→ Exercise brief
Go to the line holding "Image resolution: width=706" in the data below. Return it and each line after it through the last, exactly, and skip the pictures.

[Stored records]
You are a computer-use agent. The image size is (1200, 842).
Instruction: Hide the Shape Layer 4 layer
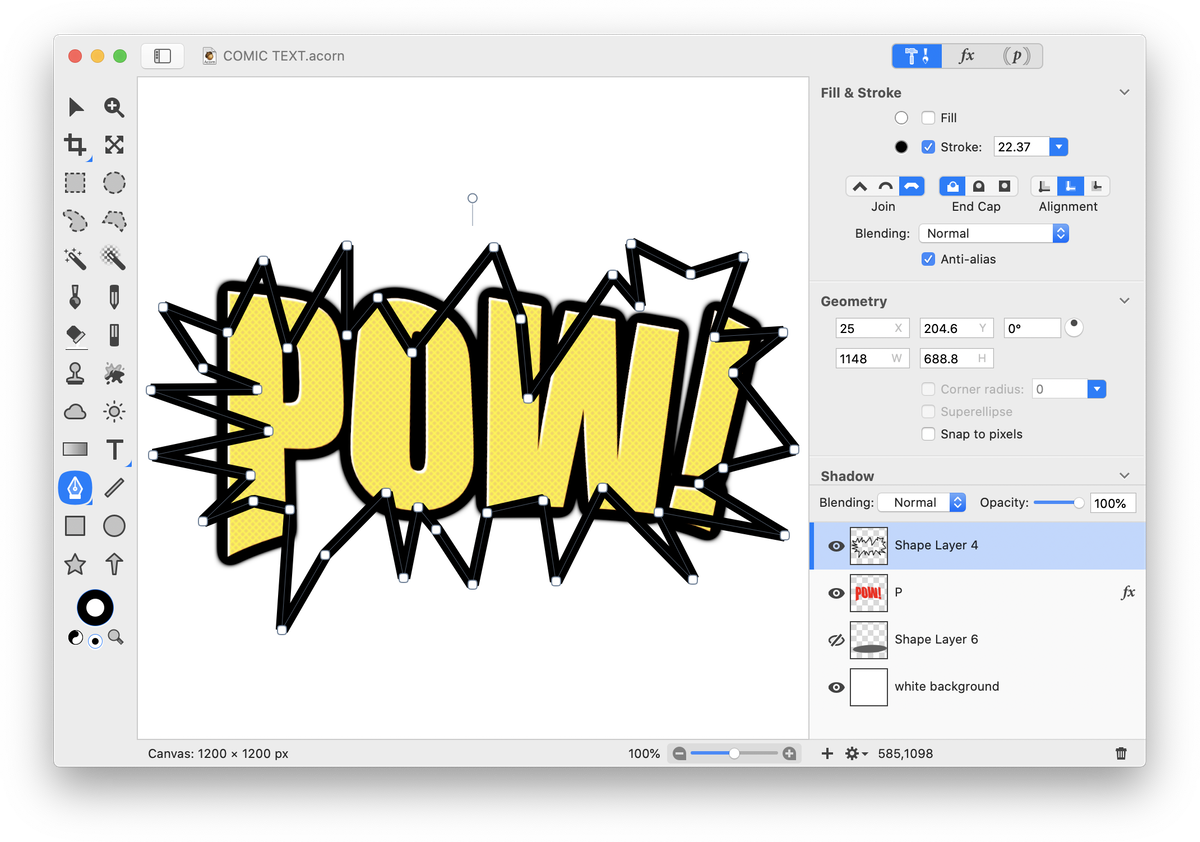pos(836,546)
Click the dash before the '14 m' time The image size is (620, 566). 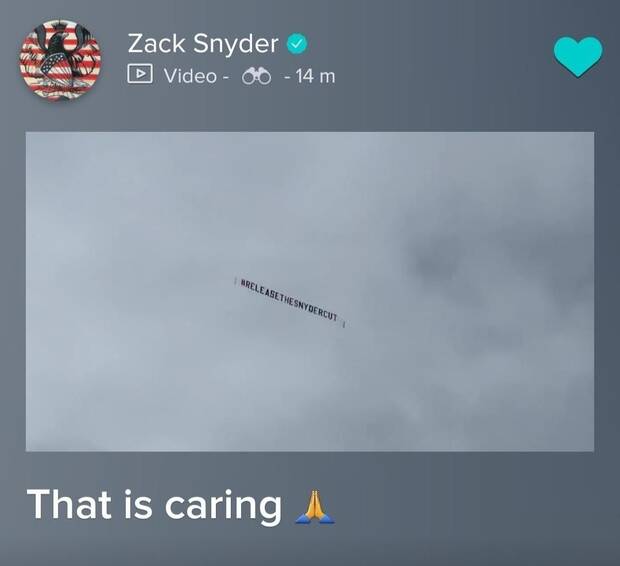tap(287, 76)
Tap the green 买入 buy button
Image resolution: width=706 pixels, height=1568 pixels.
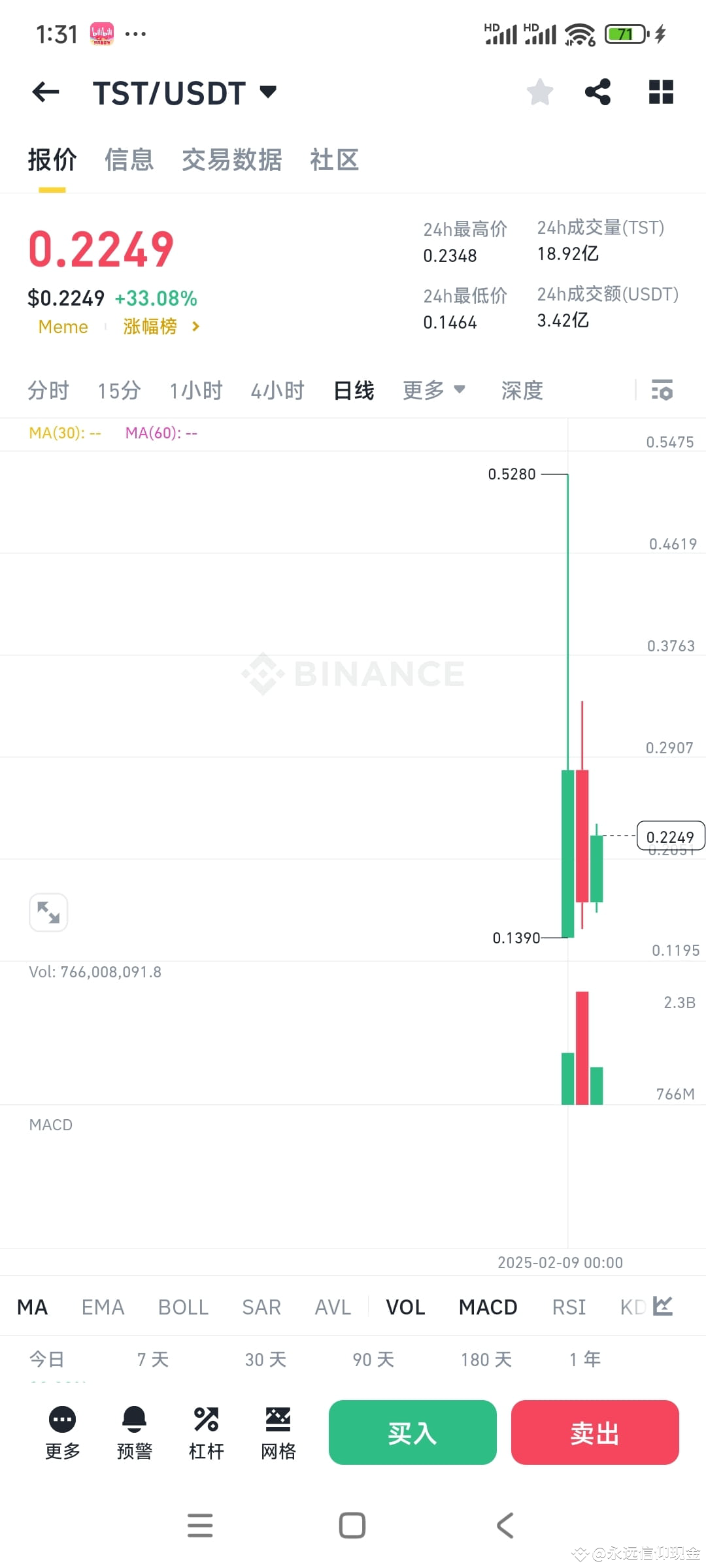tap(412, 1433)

→ Solution for this problem
Image resolution: width=706 pixels, height=1568 pixels.
tap(412, 1433)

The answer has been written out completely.